En mi recuento es imposible olvidar las vibrantes disertaciones del profesor Goyo Macedo en el bachillerato. En licenciatura, José Miguel Romero de Solís me sedujo con la historia, mientras asistía a sus clases de “Historia de la educación” e “Historia de la educación en México”. Fue tal mi tentación que me propuse leer –y lo logré-, entre otros, los dos gruesos textos más significativos de Francisco Larroyo, un gigante de la pedagogía mexicana.
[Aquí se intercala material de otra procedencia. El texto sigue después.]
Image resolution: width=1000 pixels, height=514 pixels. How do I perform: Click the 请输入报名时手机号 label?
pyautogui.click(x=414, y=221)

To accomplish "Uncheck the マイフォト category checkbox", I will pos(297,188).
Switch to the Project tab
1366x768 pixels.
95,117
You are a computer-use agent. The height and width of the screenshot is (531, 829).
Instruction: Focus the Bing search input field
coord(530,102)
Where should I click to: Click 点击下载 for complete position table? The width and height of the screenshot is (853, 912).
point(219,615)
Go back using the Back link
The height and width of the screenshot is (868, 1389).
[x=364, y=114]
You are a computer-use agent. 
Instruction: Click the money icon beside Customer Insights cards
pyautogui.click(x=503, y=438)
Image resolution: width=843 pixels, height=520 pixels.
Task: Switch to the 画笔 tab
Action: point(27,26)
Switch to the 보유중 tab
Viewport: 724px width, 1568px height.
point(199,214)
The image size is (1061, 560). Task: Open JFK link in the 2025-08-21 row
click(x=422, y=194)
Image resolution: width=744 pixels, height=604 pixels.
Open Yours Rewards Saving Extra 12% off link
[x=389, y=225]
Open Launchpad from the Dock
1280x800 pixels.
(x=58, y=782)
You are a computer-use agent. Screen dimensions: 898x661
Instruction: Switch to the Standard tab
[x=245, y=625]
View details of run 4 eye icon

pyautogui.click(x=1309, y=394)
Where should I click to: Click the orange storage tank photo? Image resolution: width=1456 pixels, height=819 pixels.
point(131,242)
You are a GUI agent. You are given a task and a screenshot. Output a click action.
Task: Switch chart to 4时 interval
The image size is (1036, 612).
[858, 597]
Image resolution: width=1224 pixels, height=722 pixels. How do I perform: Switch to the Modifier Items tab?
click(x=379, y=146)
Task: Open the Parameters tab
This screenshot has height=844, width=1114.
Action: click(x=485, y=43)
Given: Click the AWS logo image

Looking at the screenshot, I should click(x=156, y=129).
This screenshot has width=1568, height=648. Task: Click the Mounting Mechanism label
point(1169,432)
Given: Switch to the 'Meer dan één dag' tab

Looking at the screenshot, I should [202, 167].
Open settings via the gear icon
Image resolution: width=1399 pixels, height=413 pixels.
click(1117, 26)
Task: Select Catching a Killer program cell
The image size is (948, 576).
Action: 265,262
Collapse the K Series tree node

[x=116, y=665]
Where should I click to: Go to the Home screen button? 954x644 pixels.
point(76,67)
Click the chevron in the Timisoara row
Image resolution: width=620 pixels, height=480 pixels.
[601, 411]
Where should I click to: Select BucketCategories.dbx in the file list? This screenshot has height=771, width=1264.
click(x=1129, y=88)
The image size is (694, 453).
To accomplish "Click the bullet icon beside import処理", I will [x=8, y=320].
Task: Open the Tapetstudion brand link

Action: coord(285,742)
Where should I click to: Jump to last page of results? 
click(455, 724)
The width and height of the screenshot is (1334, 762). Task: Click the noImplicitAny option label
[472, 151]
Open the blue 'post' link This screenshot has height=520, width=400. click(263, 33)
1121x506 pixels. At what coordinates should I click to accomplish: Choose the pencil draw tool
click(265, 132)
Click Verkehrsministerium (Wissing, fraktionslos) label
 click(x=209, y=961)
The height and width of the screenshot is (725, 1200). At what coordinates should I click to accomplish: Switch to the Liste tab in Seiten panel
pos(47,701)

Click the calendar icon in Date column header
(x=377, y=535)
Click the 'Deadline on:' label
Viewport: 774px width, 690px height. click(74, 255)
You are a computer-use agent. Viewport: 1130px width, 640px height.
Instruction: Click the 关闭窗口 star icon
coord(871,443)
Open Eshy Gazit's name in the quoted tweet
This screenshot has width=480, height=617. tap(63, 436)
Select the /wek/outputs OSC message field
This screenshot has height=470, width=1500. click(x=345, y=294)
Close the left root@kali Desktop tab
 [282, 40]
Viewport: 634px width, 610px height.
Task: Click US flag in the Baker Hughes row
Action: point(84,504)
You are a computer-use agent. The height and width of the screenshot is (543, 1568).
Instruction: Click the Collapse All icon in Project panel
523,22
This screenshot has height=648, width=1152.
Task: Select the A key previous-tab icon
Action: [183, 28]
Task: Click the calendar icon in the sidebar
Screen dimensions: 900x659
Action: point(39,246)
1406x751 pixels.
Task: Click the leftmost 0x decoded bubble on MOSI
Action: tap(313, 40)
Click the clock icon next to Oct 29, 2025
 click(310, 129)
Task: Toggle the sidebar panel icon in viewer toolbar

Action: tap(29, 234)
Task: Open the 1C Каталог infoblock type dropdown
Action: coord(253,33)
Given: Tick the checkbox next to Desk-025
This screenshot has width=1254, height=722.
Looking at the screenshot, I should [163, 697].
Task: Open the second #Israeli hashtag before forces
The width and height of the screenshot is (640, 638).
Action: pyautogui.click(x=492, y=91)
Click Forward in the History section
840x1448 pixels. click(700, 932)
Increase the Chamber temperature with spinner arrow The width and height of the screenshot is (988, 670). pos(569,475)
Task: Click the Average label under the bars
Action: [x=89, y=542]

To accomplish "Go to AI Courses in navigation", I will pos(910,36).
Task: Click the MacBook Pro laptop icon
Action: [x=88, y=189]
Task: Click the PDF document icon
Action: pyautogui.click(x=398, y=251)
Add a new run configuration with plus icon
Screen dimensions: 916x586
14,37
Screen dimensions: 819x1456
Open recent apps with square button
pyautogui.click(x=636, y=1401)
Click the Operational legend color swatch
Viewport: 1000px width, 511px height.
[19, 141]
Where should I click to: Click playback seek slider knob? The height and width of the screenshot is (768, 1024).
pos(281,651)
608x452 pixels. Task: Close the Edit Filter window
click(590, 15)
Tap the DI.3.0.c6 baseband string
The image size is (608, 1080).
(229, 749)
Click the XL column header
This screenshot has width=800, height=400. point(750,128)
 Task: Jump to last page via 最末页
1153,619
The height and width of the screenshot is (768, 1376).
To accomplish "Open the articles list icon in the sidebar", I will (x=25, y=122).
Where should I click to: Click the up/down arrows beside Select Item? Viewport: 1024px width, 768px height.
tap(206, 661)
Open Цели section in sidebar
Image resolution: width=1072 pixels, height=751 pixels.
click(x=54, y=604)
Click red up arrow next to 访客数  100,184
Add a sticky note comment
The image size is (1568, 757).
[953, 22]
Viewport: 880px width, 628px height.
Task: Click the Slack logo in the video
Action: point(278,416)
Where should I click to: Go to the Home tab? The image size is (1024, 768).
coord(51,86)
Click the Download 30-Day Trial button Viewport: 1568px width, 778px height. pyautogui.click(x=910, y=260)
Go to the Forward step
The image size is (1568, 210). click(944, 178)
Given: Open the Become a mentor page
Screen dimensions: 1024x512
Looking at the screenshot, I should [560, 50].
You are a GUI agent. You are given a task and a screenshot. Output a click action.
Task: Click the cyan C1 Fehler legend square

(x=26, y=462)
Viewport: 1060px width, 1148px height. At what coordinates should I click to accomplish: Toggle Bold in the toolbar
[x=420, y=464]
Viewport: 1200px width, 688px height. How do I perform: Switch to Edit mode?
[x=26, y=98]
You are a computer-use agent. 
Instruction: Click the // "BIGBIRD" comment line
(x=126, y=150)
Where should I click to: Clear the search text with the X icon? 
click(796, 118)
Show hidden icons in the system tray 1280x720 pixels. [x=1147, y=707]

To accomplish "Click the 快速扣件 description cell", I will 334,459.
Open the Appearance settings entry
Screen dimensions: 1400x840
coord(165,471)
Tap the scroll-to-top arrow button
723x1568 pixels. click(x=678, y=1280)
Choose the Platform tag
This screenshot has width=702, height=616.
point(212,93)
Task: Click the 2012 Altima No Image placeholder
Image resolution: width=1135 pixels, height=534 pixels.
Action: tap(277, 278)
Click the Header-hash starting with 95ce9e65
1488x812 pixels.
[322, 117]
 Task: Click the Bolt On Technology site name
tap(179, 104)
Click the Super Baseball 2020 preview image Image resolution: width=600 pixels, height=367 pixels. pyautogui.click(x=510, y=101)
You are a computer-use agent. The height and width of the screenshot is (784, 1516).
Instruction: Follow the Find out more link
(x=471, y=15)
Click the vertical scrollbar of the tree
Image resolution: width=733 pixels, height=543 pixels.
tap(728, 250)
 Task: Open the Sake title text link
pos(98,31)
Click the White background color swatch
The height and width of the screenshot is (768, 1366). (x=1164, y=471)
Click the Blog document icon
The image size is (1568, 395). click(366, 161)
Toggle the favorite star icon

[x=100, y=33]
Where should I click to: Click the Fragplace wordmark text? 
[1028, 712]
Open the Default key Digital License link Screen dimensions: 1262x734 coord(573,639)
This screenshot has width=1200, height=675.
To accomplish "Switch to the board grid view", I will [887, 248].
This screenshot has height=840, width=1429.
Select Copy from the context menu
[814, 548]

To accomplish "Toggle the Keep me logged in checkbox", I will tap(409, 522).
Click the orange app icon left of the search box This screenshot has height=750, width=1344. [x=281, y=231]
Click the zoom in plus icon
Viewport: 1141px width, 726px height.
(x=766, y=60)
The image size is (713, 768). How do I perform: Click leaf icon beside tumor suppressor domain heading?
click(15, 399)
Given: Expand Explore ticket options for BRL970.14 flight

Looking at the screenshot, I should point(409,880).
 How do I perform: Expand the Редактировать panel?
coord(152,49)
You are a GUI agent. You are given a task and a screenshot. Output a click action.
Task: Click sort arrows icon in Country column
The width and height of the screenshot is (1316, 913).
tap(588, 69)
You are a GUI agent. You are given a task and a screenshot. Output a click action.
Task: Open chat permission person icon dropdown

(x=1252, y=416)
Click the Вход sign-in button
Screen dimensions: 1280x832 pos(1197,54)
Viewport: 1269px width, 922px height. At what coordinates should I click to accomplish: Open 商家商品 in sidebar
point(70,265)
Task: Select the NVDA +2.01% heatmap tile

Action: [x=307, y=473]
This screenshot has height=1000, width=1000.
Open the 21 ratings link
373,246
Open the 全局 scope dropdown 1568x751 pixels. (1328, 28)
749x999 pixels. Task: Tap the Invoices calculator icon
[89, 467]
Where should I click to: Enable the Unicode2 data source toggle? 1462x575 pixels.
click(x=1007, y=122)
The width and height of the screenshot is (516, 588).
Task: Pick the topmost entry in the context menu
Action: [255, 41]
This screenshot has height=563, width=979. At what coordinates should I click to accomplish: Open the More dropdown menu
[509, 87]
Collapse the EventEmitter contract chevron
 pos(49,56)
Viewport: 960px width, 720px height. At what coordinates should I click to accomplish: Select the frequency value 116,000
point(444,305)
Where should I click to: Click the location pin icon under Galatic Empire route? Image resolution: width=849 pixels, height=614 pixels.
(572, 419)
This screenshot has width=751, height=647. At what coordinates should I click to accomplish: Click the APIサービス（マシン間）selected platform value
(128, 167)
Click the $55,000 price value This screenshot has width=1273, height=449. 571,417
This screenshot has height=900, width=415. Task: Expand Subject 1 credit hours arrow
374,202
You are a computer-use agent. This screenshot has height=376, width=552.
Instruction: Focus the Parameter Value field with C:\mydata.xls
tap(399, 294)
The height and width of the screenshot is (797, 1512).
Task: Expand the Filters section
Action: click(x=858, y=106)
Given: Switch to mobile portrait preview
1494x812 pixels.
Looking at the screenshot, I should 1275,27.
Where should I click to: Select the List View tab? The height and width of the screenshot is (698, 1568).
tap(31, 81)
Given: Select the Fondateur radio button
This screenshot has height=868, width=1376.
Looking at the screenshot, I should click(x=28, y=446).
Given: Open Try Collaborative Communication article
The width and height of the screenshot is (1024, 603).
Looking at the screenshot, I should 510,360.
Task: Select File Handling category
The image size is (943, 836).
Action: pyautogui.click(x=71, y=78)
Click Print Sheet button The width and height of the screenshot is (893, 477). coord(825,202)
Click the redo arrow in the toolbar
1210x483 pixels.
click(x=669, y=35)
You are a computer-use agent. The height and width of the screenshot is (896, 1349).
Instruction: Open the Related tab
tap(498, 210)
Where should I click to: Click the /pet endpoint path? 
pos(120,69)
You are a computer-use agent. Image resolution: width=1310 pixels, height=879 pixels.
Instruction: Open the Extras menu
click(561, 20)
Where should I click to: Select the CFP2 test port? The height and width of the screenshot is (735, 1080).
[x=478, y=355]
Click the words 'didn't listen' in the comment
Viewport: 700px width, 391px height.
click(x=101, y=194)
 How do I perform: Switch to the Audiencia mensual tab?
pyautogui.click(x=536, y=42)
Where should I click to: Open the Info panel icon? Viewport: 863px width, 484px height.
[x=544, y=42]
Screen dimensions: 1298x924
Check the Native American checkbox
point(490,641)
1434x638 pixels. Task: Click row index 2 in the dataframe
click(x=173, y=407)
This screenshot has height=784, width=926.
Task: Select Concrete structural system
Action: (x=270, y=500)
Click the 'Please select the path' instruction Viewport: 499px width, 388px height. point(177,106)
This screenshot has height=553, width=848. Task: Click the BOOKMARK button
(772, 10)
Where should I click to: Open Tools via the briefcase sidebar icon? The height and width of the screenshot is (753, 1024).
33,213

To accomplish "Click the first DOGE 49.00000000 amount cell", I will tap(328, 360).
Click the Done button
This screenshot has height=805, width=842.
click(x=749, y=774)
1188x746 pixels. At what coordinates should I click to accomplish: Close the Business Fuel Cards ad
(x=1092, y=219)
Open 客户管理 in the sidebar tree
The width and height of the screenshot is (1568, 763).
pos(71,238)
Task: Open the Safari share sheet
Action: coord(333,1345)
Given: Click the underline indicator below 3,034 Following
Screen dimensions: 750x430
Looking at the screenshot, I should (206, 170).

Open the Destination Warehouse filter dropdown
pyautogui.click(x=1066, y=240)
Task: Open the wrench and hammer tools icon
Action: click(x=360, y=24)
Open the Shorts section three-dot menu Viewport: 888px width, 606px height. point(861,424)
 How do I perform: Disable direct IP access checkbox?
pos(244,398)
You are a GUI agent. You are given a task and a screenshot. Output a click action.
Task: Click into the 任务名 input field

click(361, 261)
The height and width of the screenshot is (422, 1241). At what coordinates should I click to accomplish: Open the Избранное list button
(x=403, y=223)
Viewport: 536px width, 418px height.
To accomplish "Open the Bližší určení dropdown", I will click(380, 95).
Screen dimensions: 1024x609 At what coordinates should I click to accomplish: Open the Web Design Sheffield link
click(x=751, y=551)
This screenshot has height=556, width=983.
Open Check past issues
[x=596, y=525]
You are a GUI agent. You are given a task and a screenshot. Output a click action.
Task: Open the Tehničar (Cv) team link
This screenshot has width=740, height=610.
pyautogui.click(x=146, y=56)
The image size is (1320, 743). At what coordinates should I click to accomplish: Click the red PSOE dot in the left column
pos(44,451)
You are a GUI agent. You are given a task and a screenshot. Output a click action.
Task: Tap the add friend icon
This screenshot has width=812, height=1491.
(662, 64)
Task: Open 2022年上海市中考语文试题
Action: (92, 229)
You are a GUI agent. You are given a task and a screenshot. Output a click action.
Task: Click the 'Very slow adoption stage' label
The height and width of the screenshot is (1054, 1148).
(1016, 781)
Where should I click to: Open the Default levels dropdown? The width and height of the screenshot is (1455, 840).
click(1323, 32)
La UNAM fue un encuentro de otra dimensión con el mundo intelectual universitario, indescriptible e imborrable. Ver pasar hacia su clase los lunes a Adolfo Sánchez Vázquez, el viejo y sabio filósofo nacido en España, o deambular en los pasillos a Leopoldo Zea, no menos docto, son experiencias que recuerdo como si las viviera hoy. Por cierto, ambos siempre con libros bajo el brazo. Tal vez por eso no logro concebir, entre las ciencias sociales y humanidades, a un profesor rumbo al aula sin libros en las manos, ni siquiera en tiempos de lap top e Internet.

En las sesiones del consejo de posgrado, por dos años, fui uno de los dos afortunados estudiantes que convivieron con personajes emblemáticos de todas las carreras que alberga la Facultad de Filosofía y Letras, con el liderazgo de una mujer excepcional, nuestra directora, Juliana González, filósofa e inteligente sin par. Estar sentado allí, al lado de todas y todos ellos no figura en mi curriculum vitae, porque no lo tengo, y porque no podría reconstruir lo aprendido.

Mi lista de maestros excepcionales creció en la mejor facultad de humanidades de Iberoamérica. Sin orden de prioridad, como me vienen a la memoria del corazón, tengo a Juan Carlos Geneyro, argentino y estupendo conversador, con quien trabé amistad que perdura; excelentísimo orador que dejó su huella en varias generaciones de la maestría en educación en la Universidad de Colima. Ángel Díaz Barriga, un monstruo a quien escuchábamos expectantes cada miércoles, en un salón atestado de estudiantes mexicanos y de otros países. Alfredo Furlán, el querido Alfredo, convertido luego en mi tutor de tesis, ejemplo de vitalidad y lucidez intelectual, quien pese a terrible enfermedad sigue siendo un modelo.

Junto a ellos encontré a otro grupo de seres humanos que me dejaron honda huella, sin haber estado en sus listas de asistencia. Pablo Latapí, hombre de cien mil enseñanzas y no preciso decir más. Carlos de la Isla, desafiante sexagenario que sobrevivió ideológicamente al ITAM (una de las más exclusivas universidades privadas de élite), que hoy seguirá, no dudo, soñando en un mundo mujer. Luis Porter y Hugo Casanova, colegas y amigos ya, son un lujo en la última etapa de mi formación doctoral. Mujeres excepcionales también aparecieron: Martha Corenstein y Ana María Salmerón en la UNAM, y la admirable maestra Sara Lourdes Cruz, en Colima.

Ese es mi propio cuadro de honor, las mujeres y hombres a quienes debo la pasión por lo que hago y en quienes encontré -y sigo abrevando- inspiración y ejemplo. Con ellos y ellas es posible afirmar lo que escribió Rubem Alves: “Enseñar es un ejercicio de inmortalidad. De alguna forma continuamos vivos en aquellos cuyos ojos aprendieron a ver el mundo por la magia de nuestra palabra. El profesor, así, no muere jamás.” Por eso siguen conmigo, por eso peregrino sobre los rastros que deja su estela.